Fig. 1.

SMdM-based protein diffusivity quantification in Xenopus egg extract versus in PBS. (A) Schematic: Cytoplasmic extracts from Xenopus eggs. (B) Schematic: In SMdM, paired excitation pulses are repeatedly applied across tandem camera frames, so that transient single-molecule displacements are captured in the wide field for the time window defined by the separation between the paired pulses, Δt. (C) Example single-molecule images of Cy3B-labeled bovine carbonic anhydrase diffusing in the extract, shown as a magenta-green overlaid image for a tandem pair of frames at Δt = 1 ms. (D) Example distributions of SMdM-recorded 1-ms single-molecule displacements for ~200 pM Cy3B-labeled HEWL diffusing in PBS (Top) versus in extract (Bottom).

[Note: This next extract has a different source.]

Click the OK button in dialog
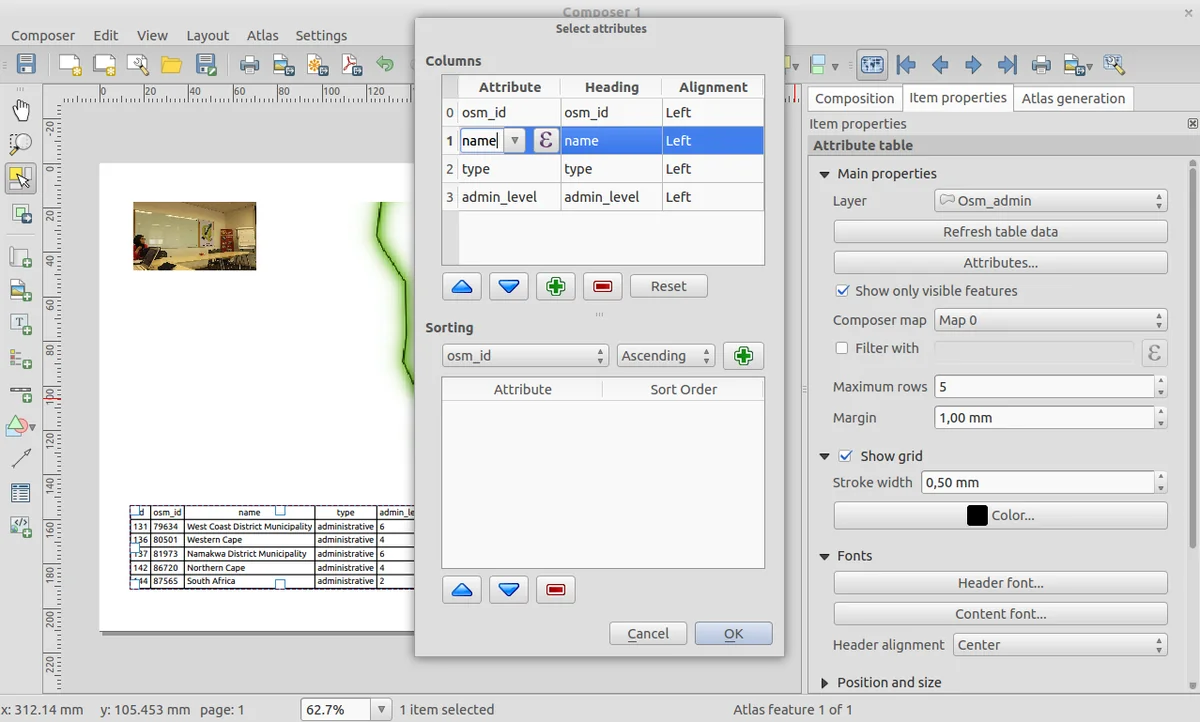click(x=733, y=633)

Blue curves: fits to our single-mode diffusion model, with resultant apparent diffusion coefficients D and 95% CI marked in each plot. (E) Similar to (D), but for succinylated HEWL (sHEWL). (F) SMdM-determined D values for 15 proteins of varied sizes and charges (SI Appendix, Table S1), in PBS (hollow symbols) and extract (filled symbols). Red squares: Negatively charged proteins. Blue circles: Positively charged proteins with >+5 net charges. Light-blue circles: Weakly positively charged proteins with ~+2 net charges. Each data point is an average of at least three SMdM measurements from two or more extract samples. Solid curve: Expected D in PBS at room temperature according to the Young−Carroad−Bell (YCB) model. Dashed curve: The PBS YCB values divided by 2.